This article is more than 8 years old.

Pandora, an early online music king, enjoys its spot as the world's largest Internet radio company. But, the service's reign is coming under assault as it faces pressure from newer music-streaming rivals like Spotify and Apple Music, which offer users more control over exactly which songs they hear.

Pandora  is working to take a larger slice of traditional radio advertising budgets, but it has also been competing by tweaking its product. This summer, Pandora launched four new local genre stations, largely tailored to the specific tastes of a city or region. Algorithms and automation are key to all of Pandora's 800 curated genre stations and the experience of its nearly 80 million monthly active listeners. However, the stations also involve a considerable amount of human work. Pandora's recent launch of the local stations highlights curators'  role in station-building, and in particular, how insight from social media is an increasingly important human tool in delivering the right music to listeners.

PROMPT 1 :: Write out the Pandora passage word for word, everything from "Pandora  is working" down to "music to listeners.".
PROMPT 2 ::
Answer these questions from the Pandora passage:
(a) Which two newer music-streaming rivals does it name?
(b) How many new local genre stations did Pandora launch this summer?
(c) How many curated genre stations does Pandora have in all?
The entries play no part in this.

(Saved data entries)
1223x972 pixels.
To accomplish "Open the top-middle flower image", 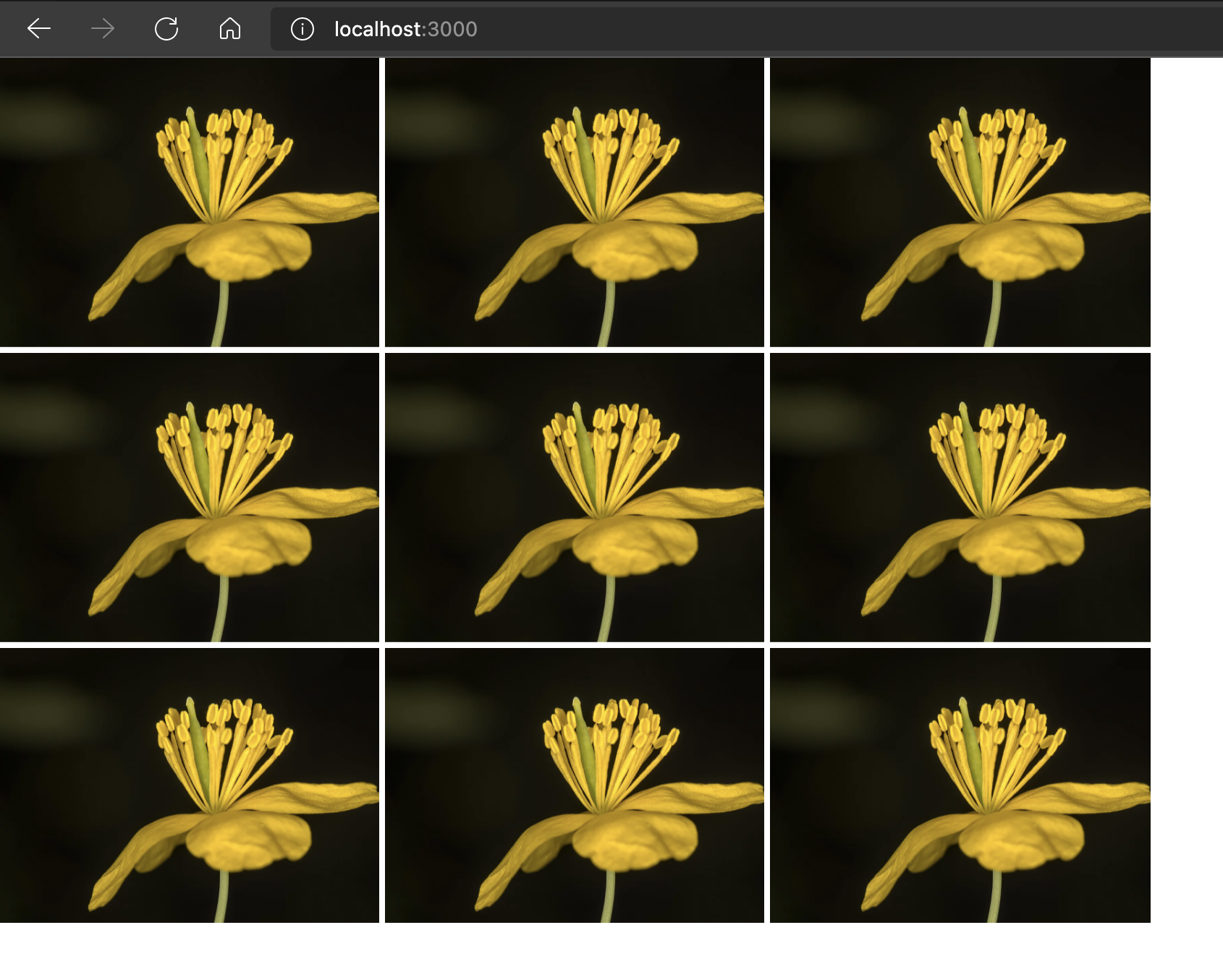I will [574, 203].
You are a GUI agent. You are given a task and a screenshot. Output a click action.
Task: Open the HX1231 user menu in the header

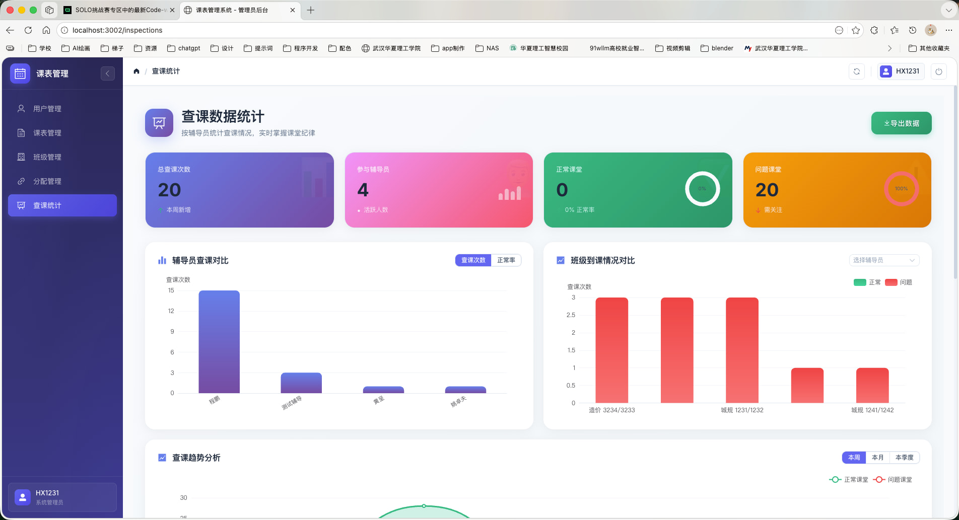(901, 71)
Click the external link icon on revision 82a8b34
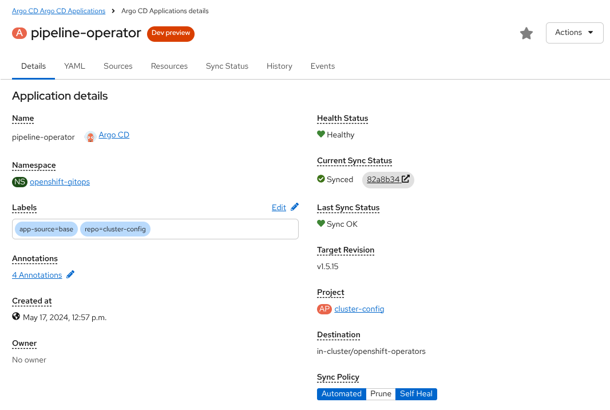This screenshot has width=610, height=410. pyautogui.click(x=406, y=179)
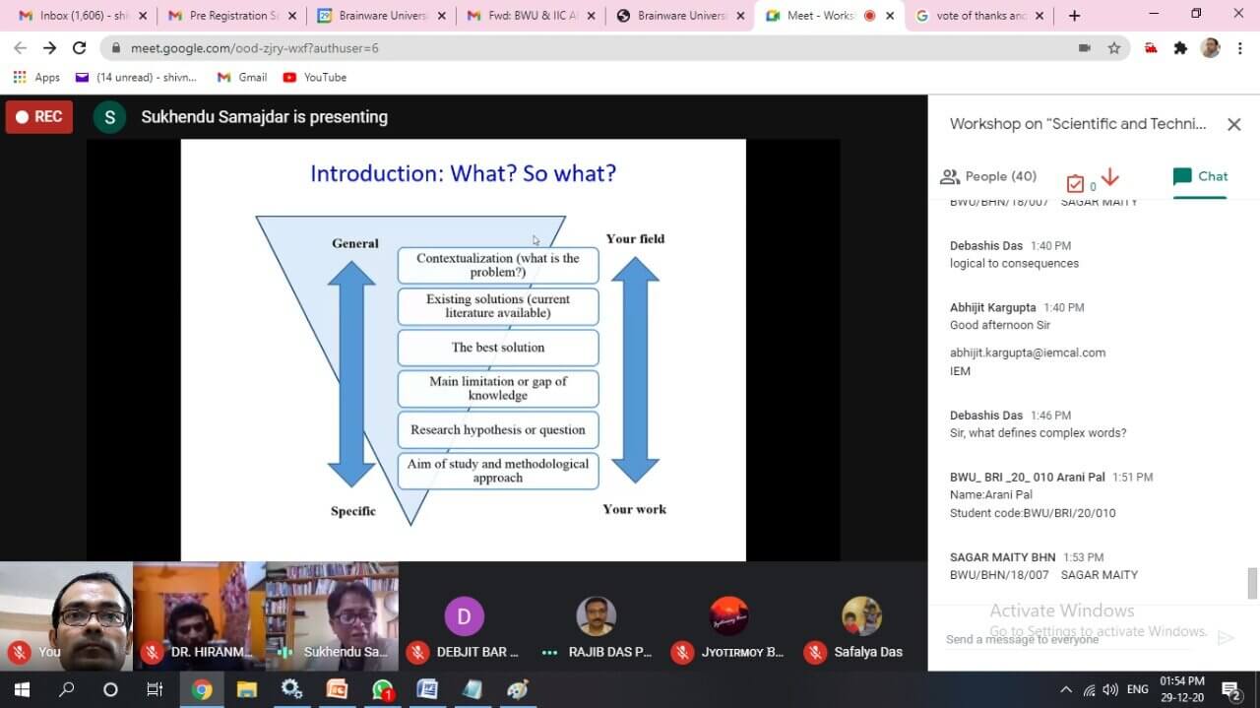Open the Gmail bookmark

click(x=242, y=77)

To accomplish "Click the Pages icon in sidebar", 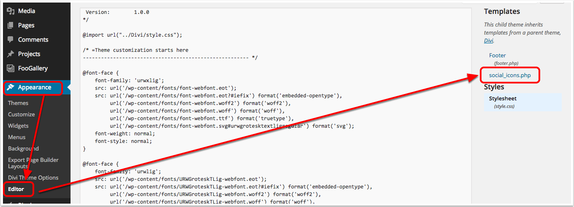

TASK RESULT 1 ::
Pandora  is working to take a larger slice of traditional radio advertising budgets, but it has also been competing by tweaking its product. This summer, Pandora launched four new local genre stations, largely tailored to the specific tastes of a city or region. Algorithms and automation are key to all of Pandora's 800 curated genre stations and the experience of its nearly 80 million monthly active listeners. However, the stations also involve a considerable amount of human work. Pandora's recent launch of the local stations highlights curators'  role in station-building, and in particular, how insight from social media is an increasingly important human tool in delivering the right music to listeners.

TASK RESULT 2 ::
(a) Spotify and Apple Music
(b) Four
(c) 800